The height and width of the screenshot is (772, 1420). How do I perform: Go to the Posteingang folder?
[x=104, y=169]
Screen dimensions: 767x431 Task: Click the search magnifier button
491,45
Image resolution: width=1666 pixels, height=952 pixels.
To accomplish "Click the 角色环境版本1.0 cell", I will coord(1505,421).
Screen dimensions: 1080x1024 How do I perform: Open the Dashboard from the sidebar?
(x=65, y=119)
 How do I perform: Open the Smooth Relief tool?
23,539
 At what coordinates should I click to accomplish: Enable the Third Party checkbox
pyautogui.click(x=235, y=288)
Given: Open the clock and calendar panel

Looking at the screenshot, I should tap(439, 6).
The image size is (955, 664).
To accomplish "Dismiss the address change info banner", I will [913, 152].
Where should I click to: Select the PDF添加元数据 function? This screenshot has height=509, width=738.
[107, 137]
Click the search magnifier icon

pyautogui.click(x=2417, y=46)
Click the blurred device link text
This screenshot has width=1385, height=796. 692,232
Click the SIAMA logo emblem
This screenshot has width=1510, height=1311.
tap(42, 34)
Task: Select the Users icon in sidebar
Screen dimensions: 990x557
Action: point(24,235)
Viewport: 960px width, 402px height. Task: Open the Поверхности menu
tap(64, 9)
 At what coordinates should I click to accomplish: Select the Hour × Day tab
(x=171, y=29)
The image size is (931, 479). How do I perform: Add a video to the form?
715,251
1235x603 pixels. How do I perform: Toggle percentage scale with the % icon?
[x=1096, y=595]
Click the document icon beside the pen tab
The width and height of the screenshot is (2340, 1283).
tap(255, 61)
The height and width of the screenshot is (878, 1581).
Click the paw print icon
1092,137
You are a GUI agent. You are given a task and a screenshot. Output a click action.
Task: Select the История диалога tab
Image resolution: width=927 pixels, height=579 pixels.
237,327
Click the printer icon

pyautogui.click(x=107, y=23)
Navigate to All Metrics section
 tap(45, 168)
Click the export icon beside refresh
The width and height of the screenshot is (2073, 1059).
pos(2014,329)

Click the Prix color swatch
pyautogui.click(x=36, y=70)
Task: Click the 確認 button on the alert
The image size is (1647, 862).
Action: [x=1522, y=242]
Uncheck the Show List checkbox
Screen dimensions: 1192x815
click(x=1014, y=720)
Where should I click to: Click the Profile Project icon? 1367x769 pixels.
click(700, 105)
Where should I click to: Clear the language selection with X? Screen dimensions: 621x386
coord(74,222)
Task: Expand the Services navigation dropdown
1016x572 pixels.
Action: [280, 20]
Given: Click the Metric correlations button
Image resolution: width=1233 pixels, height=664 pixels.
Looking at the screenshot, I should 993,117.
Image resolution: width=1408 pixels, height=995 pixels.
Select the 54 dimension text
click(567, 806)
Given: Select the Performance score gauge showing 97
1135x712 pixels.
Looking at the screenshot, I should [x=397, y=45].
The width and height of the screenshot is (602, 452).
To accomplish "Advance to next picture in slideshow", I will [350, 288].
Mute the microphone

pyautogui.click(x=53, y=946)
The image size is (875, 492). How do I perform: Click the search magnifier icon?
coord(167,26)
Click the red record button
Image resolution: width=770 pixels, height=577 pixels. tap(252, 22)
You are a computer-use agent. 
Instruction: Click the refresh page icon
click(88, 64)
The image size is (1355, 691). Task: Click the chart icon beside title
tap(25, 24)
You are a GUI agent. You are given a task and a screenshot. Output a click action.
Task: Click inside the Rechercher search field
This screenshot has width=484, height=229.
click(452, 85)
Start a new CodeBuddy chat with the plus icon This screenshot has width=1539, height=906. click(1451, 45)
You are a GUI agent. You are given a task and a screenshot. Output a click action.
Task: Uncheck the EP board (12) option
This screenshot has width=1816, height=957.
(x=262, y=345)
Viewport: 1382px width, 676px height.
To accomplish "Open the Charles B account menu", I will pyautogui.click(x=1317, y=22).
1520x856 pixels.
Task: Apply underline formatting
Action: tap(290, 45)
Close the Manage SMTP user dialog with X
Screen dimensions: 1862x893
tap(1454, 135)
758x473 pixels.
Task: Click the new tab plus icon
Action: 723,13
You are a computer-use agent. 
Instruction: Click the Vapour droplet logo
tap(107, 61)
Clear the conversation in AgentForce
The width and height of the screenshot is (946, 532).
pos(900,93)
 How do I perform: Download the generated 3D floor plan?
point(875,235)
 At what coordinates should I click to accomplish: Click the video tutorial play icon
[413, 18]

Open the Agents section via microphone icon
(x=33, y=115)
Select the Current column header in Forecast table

---

WHAT IS BEING ASKED -
Look above for the line containing "Click the red record button", then transcribe it and all lines after it through the last, exactly and with nothing else.

RESULT OF THE TASK -
Click the red record button
Image resolution: width=770 pixels, height=577 pixels. tap(252, 22)
You are a computer-use agent. 
Instruction: Click the refresh page icon
click(88, 64)
The image size is (1355, 691). Task: Click the chart icon beside title
tap(25, 24)
You are a GUI agent. You are given a task and a screenshot. Output a click action.
Task: Click inside the Rechercher search field
This screenshot has width=484, height=229.
click(452, 85)
Start a new CodeBuddy chat with the plus icon This screenshot has width=1539, height=906. click(1451, 45)
You are a GUI agent. You are given a task and a screenshot. Output a click action.
Task: Uncheck the EP board (12) option
This screenshot has width=1816, height=957.
(x=262, y=345)
Viewport: 1382px width, 676px height.
To accomplish "Open the Charles B account menu", I will pyautogui.click(x=1317, y=22).
1520x856 pixels.
Task: Apply underline formatting
Action: tap(290, 45)
Close the Manage SMTP user dialog with X
Screen dimensions: 1862x893
tap(1454, 135)
758x473 pixels.
Task: Click the new tab plus icon
Action: 723,13
You are a computer-use agent. 
Instruction: Click the Vapour droplet logo
tap(107, 61)
Clear the conversation in AgentForce
The width and height of the screenshot is (946, 532).
pos(900,93)
 How do I perform: Download the generated 3D floor plan?
point(875,235)
 At what coordinates should I click to accomplish: Click the video tutorial play icon
[413, 18]

Open the Agents section via microphone icon
(x=33, y=115)
Select the Current column header in Forecast table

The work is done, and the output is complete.